Purnianti mendefinisikan kenakalan remaja berdasarkan perspektif sosiologis, dalam tiga kategori, yaitu :
- Definisi hukum, menekankan pada tindakan/perlakuan yang bertentangan dengan norma yang diklasifikasikan secara hukum,
- Definisi peranan, dalam hal ini penekanannya pada pelaku, remaja yang peranannya diidentifikasikan sebagai kenakalan,
- Definisi masyarakat, perilaku ini ditentukan oleh masyarakat.
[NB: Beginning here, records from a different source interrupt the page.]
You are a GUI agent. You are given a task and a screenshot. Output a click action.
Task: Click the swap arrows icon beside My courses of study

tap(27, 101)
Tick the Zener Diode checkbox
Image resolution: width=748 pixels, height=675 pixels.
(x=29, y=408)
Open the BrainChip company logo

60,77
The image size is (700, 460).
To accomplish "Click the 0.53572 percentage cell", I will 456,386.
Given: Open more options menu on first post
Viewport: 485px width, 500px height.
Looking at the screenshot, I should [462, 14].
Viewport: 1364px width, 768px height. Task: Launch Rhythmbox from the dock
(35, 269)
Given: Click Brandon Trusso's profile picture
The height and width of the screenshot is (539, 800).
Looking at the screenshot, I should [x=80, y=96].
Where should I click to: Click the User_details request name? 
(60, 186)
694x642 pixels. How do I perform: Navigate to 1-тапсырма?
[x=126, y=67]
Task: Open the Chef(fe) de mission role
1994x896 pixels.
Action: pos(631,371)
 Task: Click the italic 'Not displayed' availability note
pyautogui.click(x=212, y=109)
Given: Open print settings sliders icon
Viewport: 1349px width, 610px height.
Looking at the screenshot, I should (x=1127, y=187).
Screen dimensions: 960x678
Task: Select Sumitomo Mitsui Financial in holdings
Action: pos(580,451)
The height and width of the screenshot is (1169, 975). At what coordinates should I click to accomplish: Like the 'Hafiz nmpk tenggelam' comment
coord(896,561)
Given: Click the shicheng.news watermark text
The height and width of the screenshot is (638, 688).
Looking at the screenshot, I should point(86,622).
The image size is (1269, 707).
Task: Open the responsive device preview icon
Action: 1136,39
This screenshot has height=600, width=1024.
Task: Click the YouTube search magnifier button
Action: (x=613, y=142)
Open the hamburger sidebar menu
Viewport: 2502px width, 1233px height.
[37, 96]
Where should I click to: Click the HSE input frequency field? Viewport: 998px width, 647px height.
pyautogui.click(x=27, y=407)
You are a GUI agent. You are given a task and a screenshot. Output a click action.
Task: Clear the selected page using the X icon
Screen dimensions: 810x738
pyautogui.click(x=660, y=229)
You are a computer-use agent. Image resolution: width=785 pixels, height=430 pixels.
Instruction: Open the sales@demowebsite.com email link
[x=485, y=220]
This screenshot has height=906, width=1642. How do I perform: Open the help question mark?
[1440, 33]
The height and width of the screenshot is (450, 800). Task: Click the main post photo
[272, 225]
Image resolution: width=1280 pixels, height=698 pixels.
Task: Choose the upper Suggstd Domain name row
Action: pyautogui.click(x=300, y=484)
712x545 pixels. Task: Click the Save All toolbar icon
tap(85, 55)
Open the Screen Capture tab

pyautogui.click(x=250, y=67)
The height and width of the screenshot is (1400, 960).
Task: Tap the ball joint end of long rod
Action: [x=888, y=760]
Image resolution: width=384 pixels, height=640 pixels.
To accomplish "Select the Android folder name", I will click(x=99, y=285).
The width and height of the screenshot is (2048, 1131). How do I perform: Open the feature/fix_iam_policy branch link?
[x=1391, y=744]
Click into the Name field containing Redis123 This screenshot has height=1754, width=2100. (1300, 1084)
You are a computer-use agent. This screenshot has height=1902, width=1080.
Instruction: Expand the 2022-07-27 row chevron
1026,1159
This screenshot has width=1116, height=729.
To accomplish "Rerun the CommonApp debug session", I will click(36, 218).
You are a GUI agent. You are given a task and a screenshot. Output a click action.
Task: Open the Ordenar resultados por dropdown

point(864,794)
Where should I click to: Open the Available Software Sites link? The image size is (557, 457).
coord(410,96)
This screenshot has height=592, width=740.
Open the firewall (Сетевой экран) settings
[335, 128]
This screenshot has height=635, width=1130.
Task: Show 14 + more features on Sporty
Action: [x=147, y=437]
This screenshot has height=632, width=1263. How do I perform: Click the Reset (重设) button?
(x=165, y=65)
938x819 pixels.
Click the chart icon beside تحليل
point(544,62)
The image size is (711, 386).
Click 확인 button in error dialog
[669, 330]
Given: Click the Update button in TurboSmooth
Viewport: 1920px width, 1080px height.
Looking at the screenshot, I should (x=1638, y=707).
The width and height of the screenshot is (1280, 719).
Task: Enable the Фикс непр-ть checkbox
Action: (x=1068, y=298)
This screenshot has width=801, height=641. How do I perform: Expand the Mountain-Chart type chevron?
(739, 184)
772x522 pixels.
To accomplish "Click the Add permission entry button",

Kenakalan remaja adalah suatu bentuk perilaku remaja yang
tidak sesuai dengan norma yang berlaku dimasyarkat. Kartini Kartono (seperti
dikutip Dirgantara Wicaksono, 2010) mengatakan remaja yang nakal itu disebut
pula sebagai anak cacat sosial. Mereka menderita cacat mental disebabkan oleh
pengaruh sosial yang ada ditengah masyarakat, sehingga perilaku mereka dinilai
oleh masyarakat sebagai suatu kelainan dan disebut “kenakalan”. Kenakalan remaja ini biasanya disalurkan dalam berbagai
bentuk, mulai dari kenakalan yang bisa dimaklumi sampai kenakalan yang dapat
meresahkan masyarakat. Contoh kenakalan remaja diantaranya adalah membolos
sekolah, membantah orang tua, dan tawuran.
Pengertian geng motor
Geng motor adalah kumpulan orang-orang pecinta motor yang
doyan kebut-kebutan, tanpa membedakan jenis motor yang dikendarai. Kelahiran geng motor, rata-rata diawali dari kumpulan remaja yang
doyan balapan liar dan aksi-aksi menantang bahaya pada malam menjelang dini
hari di jalan raya. Setelah terbentuk kelompok, bukan hanya hubungan emosi para
remaja saja yang menguat, dorongan untuk unjuk gigi sebagai komunitas bikers
juga ikut meradang. Mereka ingin tampil beda dan dikenal luas. Caranya
yaitu dengan membuat aksi-aksi yang sensasional. Mulai dari kebut-kebutan,
tawuran antar geng, tindakan kriminal tanpa pandang bulu, hingga perlawanan
terhadap aparat keamanan.
Di indonesia psikologi komunitas dibahas sebagai “kesehatan masyarakat”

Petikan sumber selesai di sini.